With modern information technology constructs such as microservices, containers and serverless environments proliferating, the task of ensuring that applications are available and running smoothly has never been more challenging.
Traditional application performance management tools aren’t up to the task, so a new discipline — “observability” — has emerged that encompasses the myriad factors that make up modern cloud-native software. But achieving full observability into hardware, software and networking stacks is a challenge many organizations are still struggling to master, according to a survey being released today by New Relic Inc.
The poll of more than 1,600 practitioners and IT executives across 14 countries found that only 27% have achieved what New Relic defines as full-stack observability, or the ability to see everything in the tech stack that could affect the customer experience. Just 5% had achieved what the company defines as a mature observability practice.
Perhaps the most alarming finding is that more than half of respondents said they’re experiencing “high-business-impact outages” at least once per week and 29% said it typically takes more than an hour to recover from them. Peter Pezaris, senior vice president of strategy and user experience at New Relic, said the frequency of incidents was surprising. “To have to deal with an outage every week is crazy, but that’s how complex software has become,” he said.
Cloud-native applications are composed of loosely coupled microservices that connect both to traditional stacks and modern cloud services. That gives organizations flexibility in development and deployment but at the expense of complexity.
For example, a single transaction in a hybrid cloud may combine function-as-a-service, Kubernetes container orchestration, load balancers and database services both in the cloud and on-premises. Complex applications can have millions of moving parts spread across multiple public and private clouds, making it almost impossible to pinpoint the cause of the problem.

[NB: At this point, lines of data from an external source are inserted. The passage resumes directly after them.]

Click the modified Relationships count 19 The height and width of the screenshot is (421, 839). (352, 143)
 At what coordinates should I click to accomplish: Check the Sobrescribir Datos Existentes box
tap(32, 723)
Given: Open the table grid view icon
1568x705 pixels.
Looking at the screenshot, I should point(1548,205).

At this point, most organizations appear to be struggling simply to know when problems occur. One-third of respondents to the survey said they mainly rely on complaints to detect outages. Only 3% said they have all 17 major observability capabilities that New Relic suggested in place. These include alerts, browser monitoring, database monitoring, distributed tracing, log management, mobile monitoring and network performance monitoring.
Legacy application performance management tools are mostly focused on a subset of monitoring capabilities and don’t integrate well with each other, Pezaris said. “Where the industry has fallen short is that today’s customer has picked up point solutions that give them different observability from different vendors,” he said, noting that more than 80% of survey respondents said they use four or more such tools.

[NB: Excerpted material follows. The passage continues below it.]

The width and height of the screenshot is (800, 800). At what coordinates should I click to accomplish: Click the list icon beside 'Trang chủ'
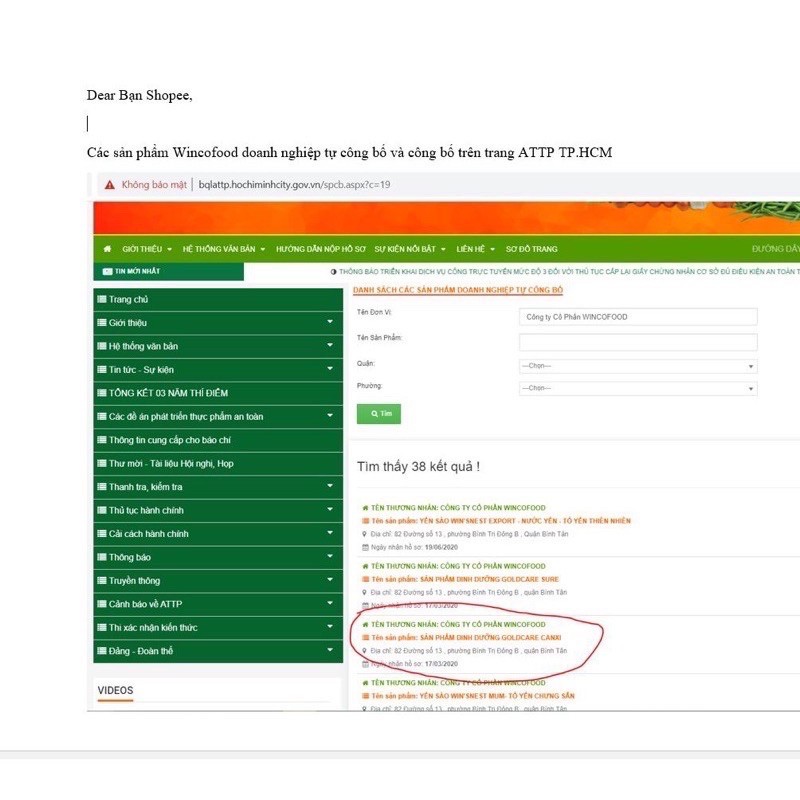(x=101, y=300)
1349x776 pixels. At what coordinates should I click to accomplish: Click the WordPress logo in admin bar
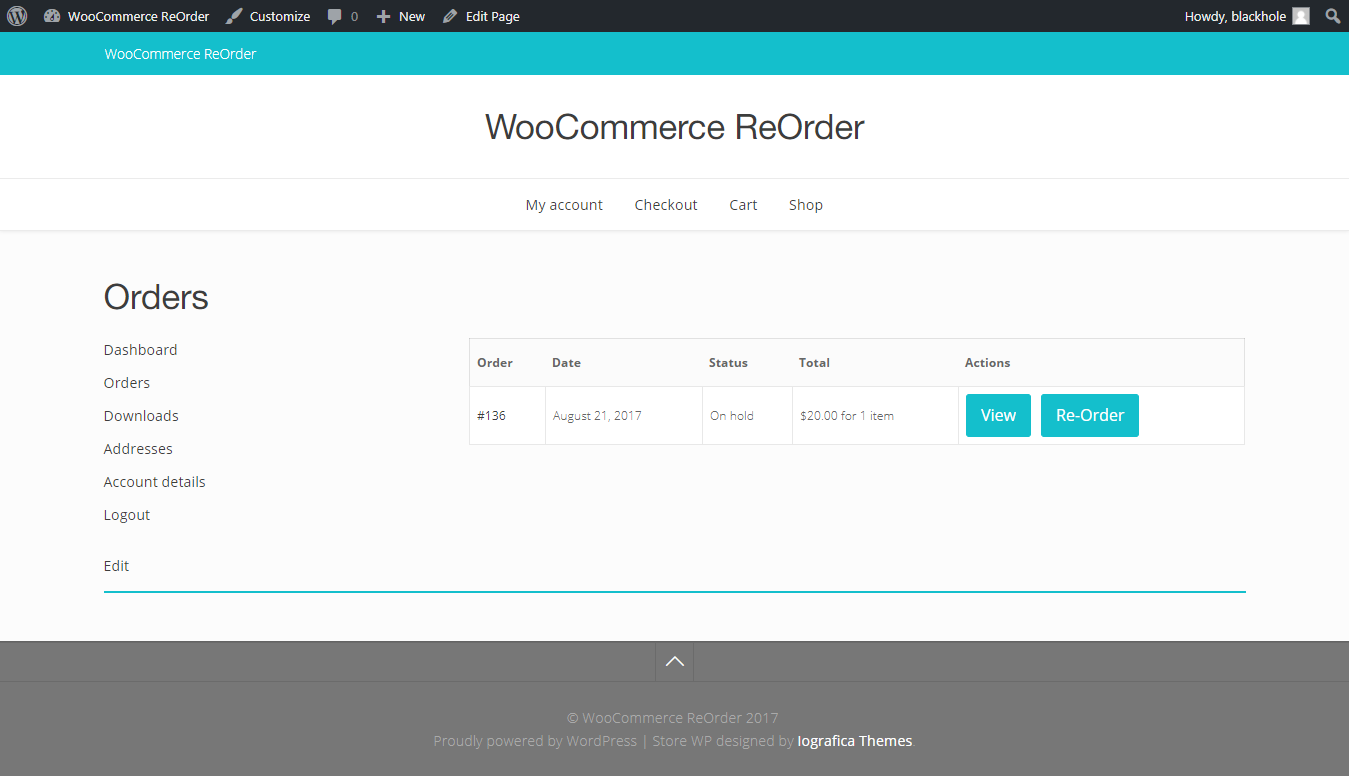click(16, 16)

The most commonly deployed observability practices include network/security/database monitoring, alerts, infrastructure monitoring and log management. All are in use by between 50% and 57% of respondents. The least used are Kubernetes monitoring, machine language model performance monitoring, synthetic monitoring, distributed tracing and serverless monitoring. Fewer than 40% of respondents were using them when the survey was fielded last spring.
Only 7% of respondents said their telemetry data is unified in one place and only 13% said visualization or dashboarding is unified. “The reason it takes so long [to diagnose the problem] is the complexity of the software subsystems and the skill levels of the teams involved,” Pezaris said. “You have people from infrastructure, development and network engineering involved and everyone is seeing something different.”
Solutions in hand?
The good news is that survey respondents are confident they have the problem in hand. By 2025, most indicated, they would have between 88% and 97% of the 17 observability capabilities deployed. More than 70% expect to maintain or increase observability budgets next year.
There is evidence that those investments will pay off, as more than one-third of respondents said observability will increase their productivity, 30% expect it to improve cross-team collaboration, and 28% think it will make them more innovative.
However, technology doesn’t stand still and the growing adoption of artificial intelligence, the “internet of things,” edge computing and blockchain will create new complexity. “With newer technologies, you don’t have the benefit of a 20-year history to work from,” Pezaris said.